Pedro, imaginando que la pregunta es tonta, le responde:
—Todavía ves que te rodea la gente y todos te aprietan, ¿y preguntas quién te tocó?
—Alguien me tocó —asevera Jesucristo—, porque estoy seguro de que de mí salió poder.
La mujer, sintiéndose descubierta, recoge los pasos, avergonzada, aterida, recomida por la tristeza de haber violado uno de los preceptos sagrados de la Ley mosaica, se tumba en el suelo delante de Jesús y le confiesa lo que ha pasado.
—Hija —la tranquiliza Jesús—, tu fe te ha sanado. Vete tranquila, y queda ya por fin libre de ese penoso padecimiento.

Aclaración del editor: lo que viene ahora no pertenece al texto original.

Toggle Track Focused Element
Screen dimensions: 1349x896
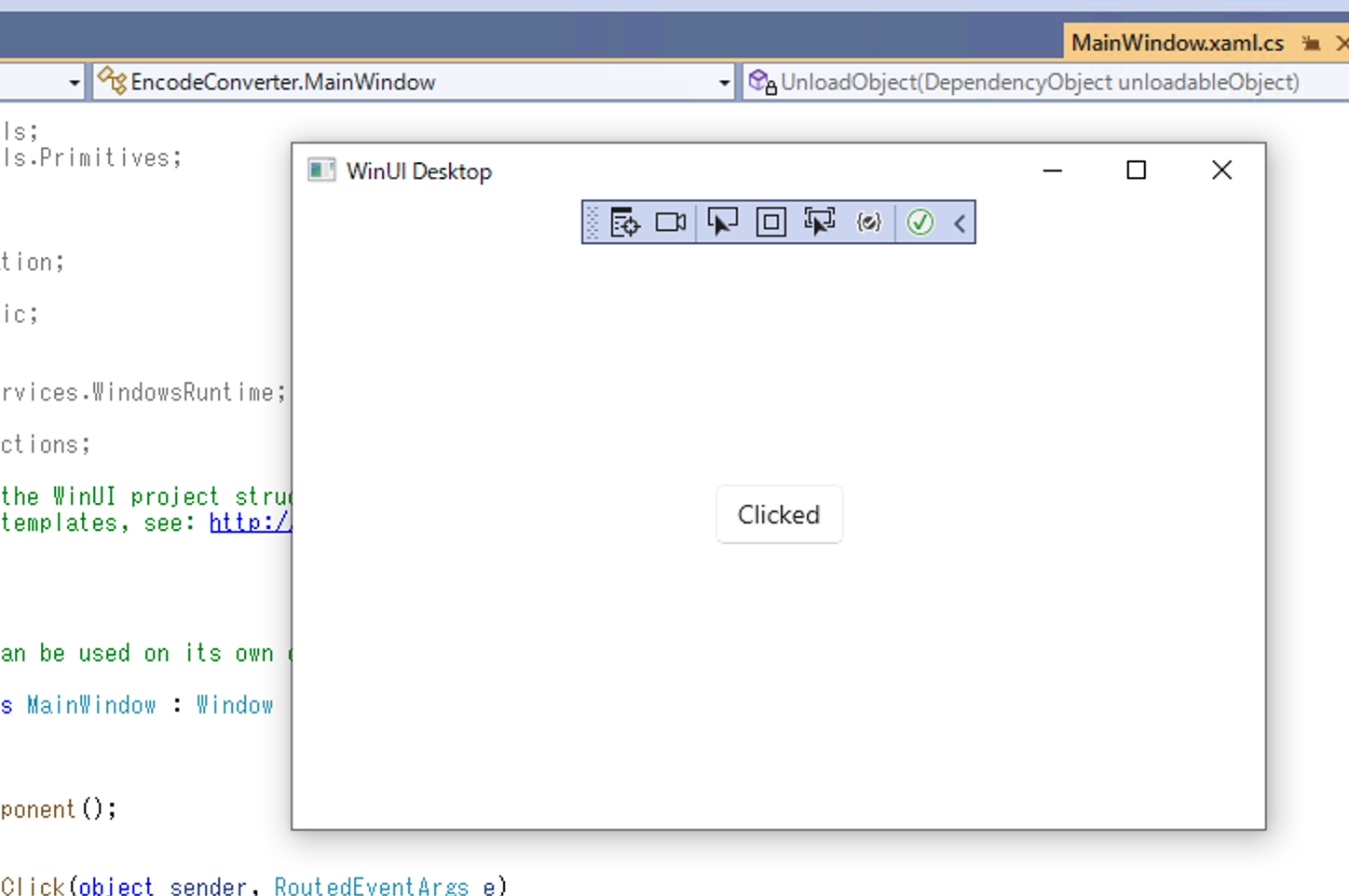pos(820,223)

Lo que usted, lector, se estará preguntando tal vez sea «¿Y qué tiene de grave que una persona haya tocado el fleco de la falda de Cristo para curarse? ¿Acaso era malo tocar a los hombres?». Es verdad que, en un sentido, parece que la mujer «le robó» el poder al Maestro; pero en este caso hay algo más de peso implicado: ella estaba violando, como dije arriba, una ley judía mucho importante, la que le prohibía a una mujer que tuviera pérdida de sangre tener contacto físico con los demás, por cuestiones de higiene y salubridad (véase Levítico, capítulo 15, versículos 25 al 27).

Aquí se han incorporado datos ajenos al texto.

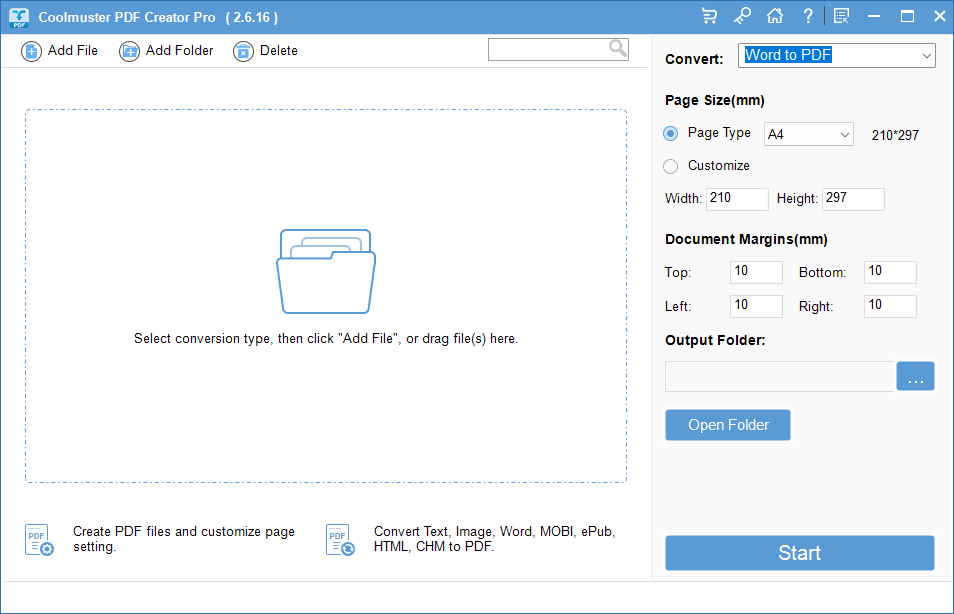The height and width of the screenshot is (614, 954).
Task: Click the Start button
Action: click(799, 553)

Con todo y el hecho de la mujer, Jesucristo pudo contemplar un cuadro que tomaba en cuenta muchos más aspectos. No se limitó a pensar que la mujer faltó —no asumió un papel legalista—, sino que le dio la oportunidad de explicarse, y cuando esta le confesó lo que tuvo que vivir con esa espantosa afección, el corazón de Cristo de seguro rebotó al saber que gracias a su poder por fin se habían acabado los años de desdicha de aquella pobre mujer.
¿Podemos nosotros, seres imperfectos, imitar esta compasión cuando parece que alguien de nuestro entorno ha pasado por alto una norma o un estándar de comportamiento? Cuando parece que se nos ha faltado el respeto, ¿tendemos a tomar en cuenta otros factores? Si aprovechamos los momentos de tensión para destacar los aspectos positivos de los demás, veremos casi de forma milagrosa que las disputas se reducen en duración y frecuencia. Nuestros oponentes no tendrán con qué ni con quién seguir luchando, lo que contribuirá a que estos nos respeten más y aprendan incluso a querernos.

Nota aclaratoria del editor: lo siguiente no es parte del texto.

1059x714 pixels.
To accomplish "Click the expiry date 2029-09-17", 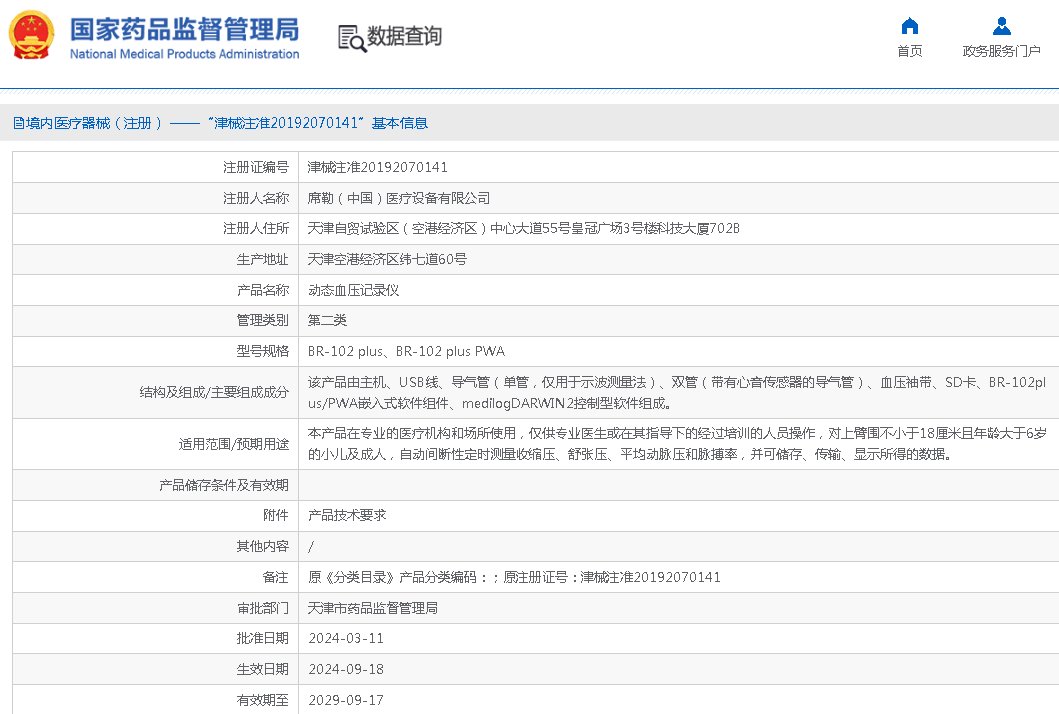I will 345,700.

Nada ganamos con recriminarles a otros sus faltas. ¿Por qué? Porque a nadie le gusta que otros le enfrenten cara a cara y de forma abrupta con sus negras realidades. Es verdad que podemos tener la tendencia a decir todo cuanto pensamos y seamos bastantes francos, más bien toscos en vez de prudentes, pero ¿es así como enaltecemos la moral y los buenos sentimientos de los demás? Tal vez alguien diga: «A mí no me importa que los demás me respeten o no. Con que sean obedientes, me basta». Es esa una forma de pensar, okey, pero no hay que dejar de tener presente, en ese caso, que los déspotas, tarde o temprano, son vendidos por personas que están hasta la coronilla de sus infames humillaciones. En cambio, aquellos que cultivan relaciones sanas basadas en la bondad, la generosidad y la misericordia crean equipos fuertes y robustos, difíciles de corroer.
Para finalizar
Las cualidades indispensables de los líderes, en mi opinión, no son aquellas que los hacen parecer fríos, distantes y avasalladores, sino aquellas que arrollan y arrullan por su carisma, su generosidad, su don de gente y su capacidad para respetar la dignidad, la libertad y los sentimientos de los demás.
Finalmente, quisiera dejar por acá una idea maravillosa que he intentado seguir en mi día a día, aunque me equivoco como todo el mundo: nuestros derechos acaban cuando comienzan los de los demás.
Santander, 13 de abril de 2019, 1:02 a. m.